LearnPolishwith Us!Start Learning!
Many Poles wait until the first star appears in the sky before sitting down to eat on December 24th. This tradition commemorates the Star of Bethlehem, which according to the New Testament guided the Wise Men to the birthplace of Christ. Nowadays, with so many satellites circling around the Earth and reflecting light, its sometimes tricky to adhere to this tradition, but many families do their best. In my family this was always a tradition, we couldn’t sit down to the table on Christmas Eve until we spotted at least one star in the sky!
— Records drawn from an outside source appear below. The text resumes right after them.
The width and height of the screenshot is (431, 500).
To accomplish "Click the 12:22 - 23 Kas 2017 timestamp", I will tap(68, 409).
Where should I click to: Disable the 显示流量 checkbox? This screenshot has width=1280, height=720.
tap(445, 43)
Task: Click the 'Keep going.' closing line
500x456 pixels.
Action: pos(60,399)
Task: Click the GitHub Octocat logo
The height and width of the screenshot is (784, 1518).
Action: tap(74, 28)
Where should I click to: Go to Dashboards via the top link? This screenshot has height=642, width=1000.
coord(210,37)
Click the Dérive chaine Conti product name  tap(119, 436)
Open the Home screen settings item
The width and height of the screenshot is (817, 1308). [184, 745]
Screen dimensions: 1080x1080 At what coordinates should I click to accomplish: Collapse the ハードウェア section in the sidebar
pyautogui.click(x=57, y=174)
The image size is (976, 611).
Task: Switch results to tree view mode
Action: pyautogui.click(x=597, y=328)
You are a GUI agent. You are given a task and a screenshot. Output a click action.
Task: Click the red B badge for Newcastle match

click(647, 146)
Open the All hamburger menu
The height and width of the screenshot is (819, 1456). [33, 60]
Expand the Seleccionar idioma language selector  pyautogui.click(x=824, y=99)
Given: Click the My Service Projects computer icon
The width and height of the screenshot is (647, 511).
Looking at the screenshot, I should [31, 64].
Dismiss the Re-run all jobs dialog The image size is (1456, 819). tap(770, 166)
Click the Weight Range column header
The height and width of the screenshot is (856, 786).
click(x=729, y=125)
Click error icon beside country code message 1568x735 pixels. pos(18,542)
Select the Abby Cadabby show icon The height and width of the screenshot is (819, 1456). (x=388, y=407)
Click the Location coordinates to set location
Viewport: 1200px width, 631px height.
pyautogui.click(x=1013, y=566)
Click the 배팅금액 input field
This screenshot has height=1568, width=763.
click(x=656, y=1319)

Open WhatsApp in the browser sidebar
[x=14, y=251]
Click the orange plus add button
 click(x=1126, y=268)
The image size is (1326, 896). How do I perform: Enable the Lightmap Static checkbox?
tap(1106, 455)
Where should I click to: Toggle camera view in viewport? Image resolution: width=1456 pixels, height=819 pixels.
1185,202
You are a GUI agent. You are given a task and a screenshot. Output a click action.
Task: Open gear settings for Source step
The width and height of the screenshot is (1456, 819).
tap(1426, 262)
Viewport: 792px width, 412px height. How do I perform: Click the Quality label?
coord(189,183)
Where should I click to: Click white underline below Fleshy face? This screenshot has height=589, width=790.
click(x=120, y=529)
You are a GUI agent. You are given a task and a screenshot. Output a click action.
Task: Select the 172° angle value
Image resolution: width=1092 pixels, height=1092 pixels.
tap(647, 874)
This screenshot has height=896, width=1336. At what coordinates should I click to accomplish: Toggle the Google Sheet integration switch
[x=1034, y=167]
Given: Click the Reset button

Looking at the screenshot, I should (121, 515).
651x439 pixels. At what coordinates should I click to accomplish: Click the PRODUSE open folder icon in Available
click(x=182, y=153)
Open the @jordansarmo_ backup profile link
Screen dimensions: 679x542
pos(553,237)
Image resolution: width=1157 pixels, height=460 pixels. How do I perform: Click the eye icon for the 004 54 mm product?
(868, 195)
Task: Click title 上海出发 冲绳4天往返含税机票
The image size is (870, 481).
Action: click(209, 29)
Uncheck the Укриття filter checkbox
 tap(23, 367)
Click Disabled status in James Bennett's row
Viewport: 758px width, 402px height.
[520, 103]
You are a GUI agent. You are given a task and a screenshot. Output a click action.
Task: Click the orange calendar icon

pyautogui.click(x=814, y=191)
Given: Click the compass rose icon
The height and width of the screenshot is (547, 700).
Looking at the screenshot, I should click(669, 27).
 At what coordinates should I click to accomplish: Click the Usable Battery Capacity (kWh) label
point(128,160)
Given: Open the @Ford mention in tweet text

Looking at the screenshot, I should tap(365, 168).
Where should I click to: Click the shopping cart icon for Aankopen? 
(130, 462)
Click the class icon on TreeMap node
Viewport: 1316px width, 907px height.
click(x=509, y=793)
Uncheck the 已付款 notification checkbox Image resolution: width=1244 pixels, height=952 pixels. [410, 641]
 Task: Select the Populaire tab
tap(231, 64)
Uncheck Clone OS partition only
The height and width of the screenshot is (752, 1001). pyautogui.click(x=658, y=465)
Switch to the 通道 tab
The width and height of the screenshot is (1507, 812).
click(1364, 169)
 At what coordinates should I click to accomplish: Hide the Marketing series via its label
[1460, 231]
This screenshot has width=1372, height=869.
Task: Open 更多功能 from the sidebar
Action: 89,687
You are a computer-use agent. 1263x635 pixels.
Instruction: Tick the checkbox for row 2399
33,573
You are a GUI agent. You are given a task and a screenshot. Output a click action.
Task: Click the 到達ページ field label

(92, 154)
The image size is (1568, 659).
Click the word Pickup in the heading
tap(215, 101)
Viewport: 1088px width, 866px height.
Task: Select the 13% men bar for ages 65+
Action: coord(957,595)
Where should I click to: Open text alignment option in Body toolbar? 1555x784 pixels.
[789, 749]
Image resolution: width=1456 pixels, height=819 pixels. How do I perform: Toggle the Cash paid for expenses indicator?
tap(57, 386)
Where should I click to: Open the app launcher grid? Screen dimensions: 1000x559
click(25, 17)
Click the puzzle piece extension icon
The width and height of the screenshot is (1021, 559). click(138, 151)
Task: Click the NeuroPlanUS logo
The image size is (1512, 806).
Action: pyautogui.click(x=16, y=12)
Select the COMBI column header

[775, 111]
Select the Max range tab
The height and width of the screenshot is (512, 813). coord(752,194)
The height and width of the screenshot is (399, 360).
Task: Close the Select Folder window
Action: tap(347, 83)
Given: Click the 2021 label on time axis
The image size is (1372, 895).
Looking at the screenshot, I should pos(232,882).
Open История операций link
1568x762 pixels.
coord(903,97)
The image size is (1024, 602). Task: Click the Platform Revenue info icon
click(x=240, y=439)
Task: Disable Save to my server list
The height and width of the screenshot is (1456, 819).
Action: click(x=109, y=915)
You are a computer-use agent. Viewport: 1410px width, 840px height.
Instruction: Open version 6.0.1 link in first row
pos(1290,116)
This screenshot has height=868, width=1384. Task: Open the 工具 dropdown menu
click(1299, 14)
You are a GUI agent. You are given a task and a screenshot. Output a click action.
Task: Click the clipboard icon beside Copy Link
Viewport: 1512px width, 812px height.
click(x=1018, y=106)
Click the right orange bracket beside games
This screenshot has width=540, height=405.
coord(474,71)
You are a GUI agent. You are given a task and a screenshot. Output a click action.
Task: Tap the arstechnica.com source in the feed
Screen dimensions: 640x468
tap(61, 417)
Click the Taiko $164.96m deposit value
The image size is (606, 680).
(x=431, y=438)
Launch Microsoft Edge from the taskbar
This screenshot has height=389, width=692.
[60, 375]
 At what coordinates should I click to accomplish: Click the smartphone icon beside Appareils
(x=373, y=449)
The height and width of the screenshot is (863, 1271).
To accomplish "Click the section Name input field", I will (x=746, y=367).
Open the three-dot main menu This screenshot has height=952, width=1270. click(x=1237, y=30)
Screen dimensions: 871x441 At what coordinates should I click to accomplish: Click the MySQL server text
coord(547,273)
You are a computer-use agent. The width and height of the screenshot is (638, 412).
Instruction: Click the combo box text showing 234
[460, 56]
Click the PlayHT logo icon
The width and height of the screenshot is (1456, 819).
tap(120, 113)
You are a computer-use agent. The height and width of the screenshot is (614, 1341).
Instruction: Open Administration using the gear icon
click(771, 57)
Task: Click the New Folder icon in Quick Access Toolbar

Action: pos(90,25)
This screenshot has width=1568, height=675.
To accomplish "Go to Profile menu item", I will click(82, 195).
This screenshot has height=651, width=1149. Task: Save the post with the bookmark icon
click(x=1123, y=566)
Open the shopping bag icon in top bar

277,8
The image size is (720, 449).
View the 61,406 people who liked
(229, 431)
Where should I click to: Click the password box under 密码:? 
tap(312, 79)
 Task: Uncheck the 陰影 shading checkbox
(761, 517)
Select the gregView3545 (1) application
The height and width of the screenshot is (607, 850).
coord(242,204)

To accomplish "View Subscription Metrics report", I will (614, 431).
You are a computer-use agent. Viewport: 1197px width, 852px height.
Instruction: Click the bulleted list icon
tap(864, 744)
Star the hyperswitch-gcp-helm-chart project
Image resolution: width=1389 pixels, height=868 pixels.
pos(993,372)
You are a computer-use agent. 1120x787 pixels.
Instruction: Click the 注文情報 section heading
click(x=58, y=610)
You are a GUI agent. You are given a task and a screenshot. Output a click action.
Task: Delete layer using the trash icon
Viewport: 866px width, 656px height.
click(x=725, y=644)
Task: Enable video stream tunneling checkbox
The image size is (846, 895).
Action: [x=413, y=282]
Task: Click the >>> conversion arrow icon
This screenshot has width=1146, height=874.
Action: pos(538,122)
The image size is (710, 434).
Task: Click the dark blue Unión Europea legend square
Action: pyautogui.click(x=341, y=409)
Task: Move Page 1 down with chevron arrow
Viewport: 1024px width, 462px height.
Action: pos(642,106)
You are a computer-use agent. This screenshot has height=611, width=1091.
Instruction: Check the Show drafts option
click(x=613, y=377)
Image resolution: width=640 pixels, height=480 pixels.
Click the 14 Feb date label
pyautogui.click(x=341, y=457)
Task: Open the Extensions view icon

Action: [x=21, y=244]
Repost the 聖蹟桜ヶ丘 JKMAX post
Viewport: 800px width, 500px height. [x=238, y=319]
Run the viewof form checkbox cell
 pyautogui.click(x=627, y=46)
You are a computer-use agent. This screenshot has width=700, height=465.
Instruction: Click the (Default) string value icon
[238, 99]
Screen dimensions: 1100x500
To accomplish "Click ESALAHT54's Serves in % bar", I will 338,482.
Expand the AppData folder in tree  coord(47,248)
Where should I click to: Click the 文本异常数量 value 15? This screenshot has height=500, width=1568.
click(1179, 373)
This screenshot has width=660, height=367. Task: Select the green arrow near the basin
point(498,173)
All the kids were in the window waiting:)
Once everybody sits down at the table to taste the delicious Christmas dishes you might notice that one place is still empty. Many Poles still leave an empty place set at the table in case a person down on luck should show up and ask for shelter. While this rarely happens nowadays, the tradition nevertheless requires that lone strangers be taken in and treated as family. And it is still a tradition in my family!
Among the 12 Christmas dishes you will always find some soup (the majority of Polish families eat soup every day). Its kind depends on the region but the most popular ones are: beetroot soup (barszcz) with “uszka” (a kind of ravioli), forest mushroom soup and fish or almond soup.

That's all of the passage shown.